§ WORK INSTRUCTION 1:
Using the article on gut bacteria and weight regain, say whether each statement agrees with it: (a) mice that switched back and forth between diets ended up with more net weight gain than mice kept on a high-fat diet; (b) Margaret Morris took part in the study; (c) oxygen consumption stayed abnormal after the mice returned to their original weight. For each, answer yes or no and quote the words that decide it.
§ WORK INSTRUCTION 2:
Carry the article on gut bacteria and weight regain forward, beginning after its final sentence.

§ DOCUMENT PASSAGE:
»»
It’s a familiar story to many. We lose a few kilograms but the weight comes back – and then some. Now, a new study published in Nature suggests that bacteria living in your gut contribute to this yo-yo effect.
Researchers from Israel, led by Eran Elinav from the Weizmann Institute of Science, used mice to study why – when it comes to weight loss – it can be one step forward, two steps back.
They found cycling through high-fat and low-fat diets changes the balance of a mouse’s gut microbiota – their resident microbial populations – to favour weight gain.
Margaret Morris, a pharmacologist from the University of Sydney, Australia, who was not involved with the work, said such studies “show a lot of promise”, noting that “we’re just beginning to understand how important [gut microbes] may be”.
And with an estimated 44% of the global adult population overweight, the study could provide critical insight into how we might maintain a healthy weight after weight loss.
The link between the microbiota and weight has been well-established in mice. High-fat diets tip the gut microbiota towards “bad” bacteria. But few people had examined microbial populations after weight loss. Does the imbalance correct itself if a fat-fed mouse goes back to eating normal food and loses weight?
To find out, Elinav and his colleagues fed mice a high-fat diet. The mice, unsurprisingly, became obese.
Some of these animals were then fed a regular diet, and those mice returned to their original size. This cycle was repeated several times.
The researchers found oxygen consumption, energy expenditure and other telltale signs of obesity all returned to normal levels each time the high-fat/regular diet mice returned to their original weight.
But they put on more weight with each dieting cycle – so much so that the net weight gain of the mice cycling between high-fat and regular diets was higher than that of mice on a consistently high-fat diet.
So what was behind this increased weight gain? The answer may lie in compounds that interact with gut microbes known as flavonoids.
Flavonoids play an important but complex part in nutrition. They are thought to influence the breakdown and storage of fats and have antioxidant properties.
««
§ EXTRACTED RECORDS:
»»
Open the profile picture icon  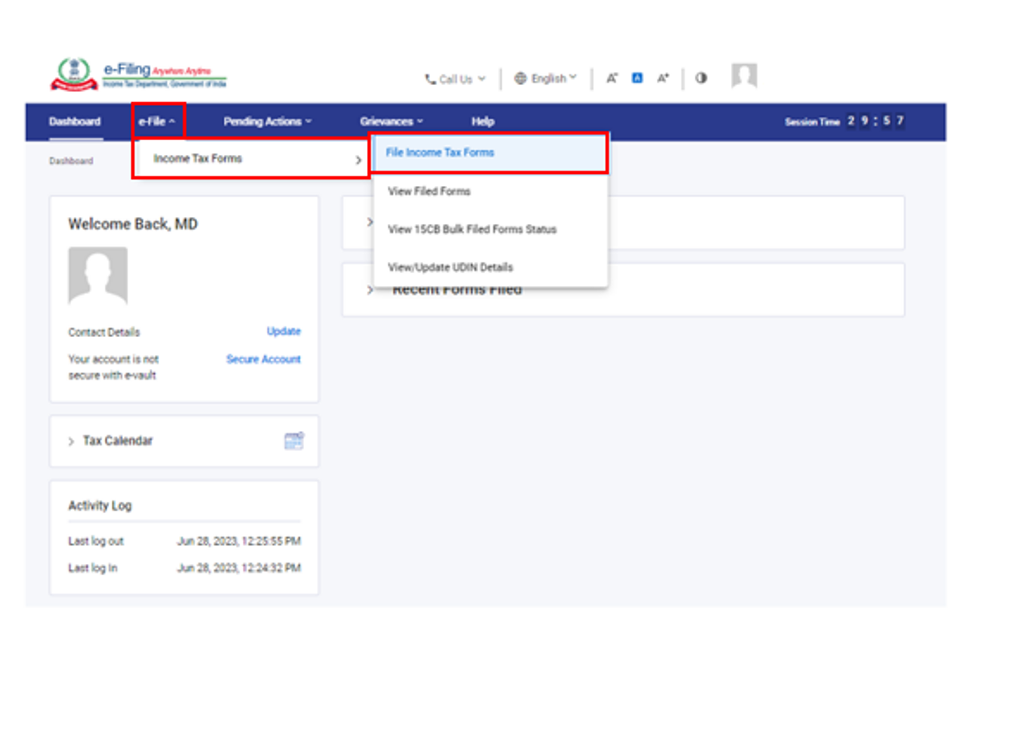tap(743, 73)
««
»»
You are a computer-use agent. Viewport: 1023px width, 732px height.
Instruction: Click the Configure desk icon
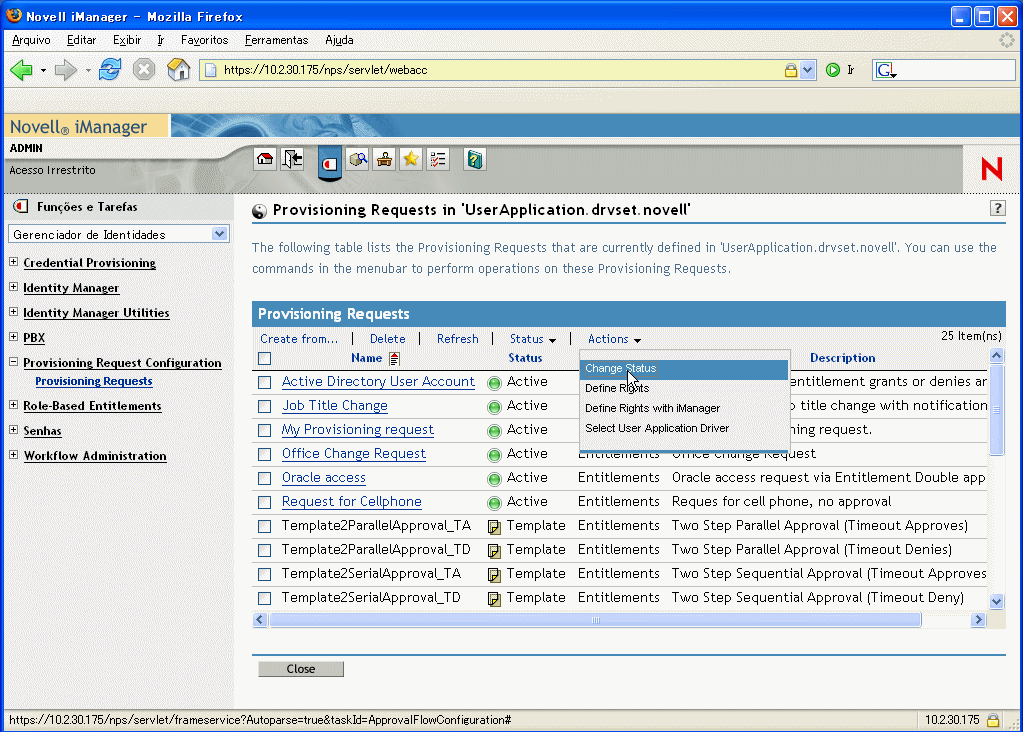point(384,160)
««
§ RESULT 1:
(a) Yes: "the net weight gain of the mice cycling between high-fat and regular diets was higher than that of mice on a consistently high-fat diet"
(b) No: "who was not involved with the work"
(c) No: "oxygen consumption, energy expenditure and other telltale signs of obesity all returned to normal levels"

§ RESULT 2:
When the researchers looked into the microbiota of obese mice, they found they processed fewer flavonoids. This was partly because they were absent from the fatty diet, but also because the microbiome of the mice had been shifted to destroy any beneficial flavonoids.
And the relationship between the dietary flavonoids and the microbiota wasn’t restored once the mice lost the weight and started eating normally again.
But, Elinav says, taking flavonoid dietary supplements “completely corrected the defect and abolished the exaggerated weight regain”.
So what does this mean for humans experiencing the dieting yo-yo effect?
The researchers developed an algorithm based only on the microbiota which could accurately predict how much weight mice regained.
“If this were applicable in humans, it would mean that – based on the microbes [in our gut] – we could tell a person who had successfully dieted, how [much] he or she would regain if they go back to their obesogenic dietary habits,” Elinav says.
Despite being conducted in mice, Morris notes the value of this study lies in the fact that “animals can’t cheat”, suggesting that the correlation found between the gut microbiota of mice and their increasing weight gain is a good foundation to look for potentially similar relationships in humans.
Next, the researchers hope to explore if that human microbiota shows the same patterns in response to yo-yo dieting.